• Data for processing:
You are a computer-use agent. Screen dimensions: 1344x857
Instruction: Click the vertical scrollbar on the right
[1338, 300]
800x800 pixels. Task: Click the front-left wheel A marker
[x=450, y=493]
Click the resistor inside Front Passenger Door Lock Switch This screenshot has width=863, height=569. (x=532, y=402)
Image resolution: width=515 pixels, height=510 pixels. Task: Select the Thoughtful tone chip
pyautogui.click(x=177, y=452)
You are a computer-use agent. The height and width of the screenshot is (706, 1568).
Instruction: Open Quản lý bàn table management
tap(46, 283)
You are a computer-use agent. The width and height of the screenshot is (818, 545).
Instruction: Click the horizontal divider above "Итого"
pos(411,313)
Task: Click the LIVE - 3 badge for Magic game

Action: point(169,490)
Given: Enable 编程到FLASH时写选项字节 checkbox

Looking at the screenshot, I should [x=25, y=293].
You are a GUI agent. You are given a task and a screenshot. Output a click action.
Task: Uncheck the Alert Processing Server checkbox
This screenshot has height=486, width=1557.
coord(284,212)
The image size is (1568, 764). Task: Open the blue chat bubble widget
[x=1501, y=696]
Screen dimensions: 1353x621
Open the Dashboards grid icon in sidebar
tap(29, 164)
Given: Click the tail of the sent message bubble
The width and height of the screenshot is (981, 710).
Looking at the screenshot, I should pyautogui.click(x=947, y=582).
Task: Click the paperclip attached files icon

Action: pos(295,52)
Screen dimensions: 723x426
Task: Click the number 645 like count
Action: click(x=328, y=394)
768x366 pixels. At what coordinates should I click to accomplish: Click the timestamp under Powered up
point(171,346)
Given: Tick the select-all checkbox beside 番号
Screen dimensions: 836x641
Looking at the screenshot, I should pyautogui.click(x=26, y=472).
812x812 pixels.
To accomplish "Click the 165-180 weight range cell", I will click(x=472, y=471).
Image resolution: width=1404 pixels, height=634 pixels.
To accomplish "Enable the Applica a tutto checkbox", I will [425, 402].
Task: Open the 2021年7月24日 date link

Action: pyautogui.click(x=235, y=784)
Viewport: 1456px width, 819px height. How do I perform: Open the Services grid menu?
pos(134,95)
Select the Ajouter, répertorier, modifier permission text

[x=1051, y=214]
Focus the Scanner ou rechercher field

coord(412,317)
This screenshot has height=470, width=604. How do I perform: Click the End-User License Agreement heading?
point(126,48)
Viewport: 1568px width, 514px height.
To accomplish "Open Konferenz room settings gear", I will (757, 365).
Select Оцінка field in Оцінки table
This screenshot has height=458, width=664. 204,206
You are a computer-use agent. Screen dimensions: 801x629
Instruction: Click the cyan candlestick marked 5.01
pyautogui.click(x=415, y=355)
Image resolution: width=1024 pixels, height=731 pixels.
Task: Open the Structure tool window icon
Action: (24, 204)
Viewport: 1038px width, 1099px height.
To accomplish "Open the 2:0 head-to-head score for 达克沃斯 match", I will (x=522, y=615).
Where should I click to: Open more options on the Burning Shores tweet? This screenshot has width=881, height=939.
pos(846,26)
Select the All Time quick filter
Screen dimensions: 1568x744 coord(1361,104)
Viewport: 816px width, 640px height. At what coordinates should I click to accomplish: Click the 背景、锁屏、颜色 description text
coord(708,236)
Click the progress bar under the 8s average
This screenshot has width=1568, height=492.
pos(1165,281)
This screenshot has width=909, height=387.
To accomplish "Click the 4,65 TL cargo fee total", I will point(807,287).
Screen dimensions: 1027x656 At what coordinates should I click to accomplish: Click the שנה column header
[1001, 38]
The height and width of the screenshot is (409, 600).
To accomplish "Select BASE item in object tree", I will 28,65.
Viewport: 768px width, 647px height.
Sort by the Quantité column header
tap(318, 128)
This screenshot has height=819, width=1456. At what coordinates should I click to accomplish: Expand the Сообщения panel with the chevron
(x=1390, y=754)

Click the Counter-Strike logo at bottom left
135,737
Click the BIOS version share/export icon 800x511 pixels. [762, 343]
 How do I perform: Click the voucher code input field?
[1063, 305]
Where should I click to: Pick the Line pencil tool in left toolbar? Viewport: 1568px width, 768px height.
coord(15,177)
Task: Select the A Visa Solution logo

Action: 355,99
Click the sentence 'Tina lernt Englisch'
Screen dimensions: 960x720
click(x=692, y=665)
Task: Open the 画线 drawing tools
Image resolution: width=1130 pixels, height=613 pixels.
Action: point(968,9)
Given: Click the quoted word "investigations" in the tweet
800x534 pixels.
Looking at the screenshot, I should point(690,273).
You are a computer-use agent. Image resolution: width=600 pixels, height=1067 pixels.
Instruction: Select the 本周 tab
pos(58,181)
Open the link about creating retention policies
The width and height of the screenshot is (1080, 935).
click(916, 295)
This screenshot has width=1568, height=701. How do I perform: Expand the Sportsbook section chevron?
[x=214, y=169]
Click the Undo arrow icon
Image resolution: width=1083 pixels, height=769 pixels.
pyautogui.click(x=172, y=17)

• Given instruction:
Copy the rows above word for word, from the line containing "Given: Click the quoted" through the end of the rows.

• Completed task:
Given: Click the quoted word "investigations" in the tweet
800x534 pixels.
Looking at the screenshot, I should point(690,273).
You are a computer-use agent. Image resolution: width=600 pixels, height=1067 pixels.
Instruction: Select the 本周 tab
pos(58,181)
Open the link about creating retention policies
The width and height of the screenshot is (1080, 935).
click(916, 295)
This screenshot has width=1568, height=701. How do I perform: Expand the Sportsbook section chevron?
[x=214, y=169]
Click the Undo arrow icon
Image resolution: width=1083 pixels, height=769 pixels.
pyautogui.click(x=172, y=17)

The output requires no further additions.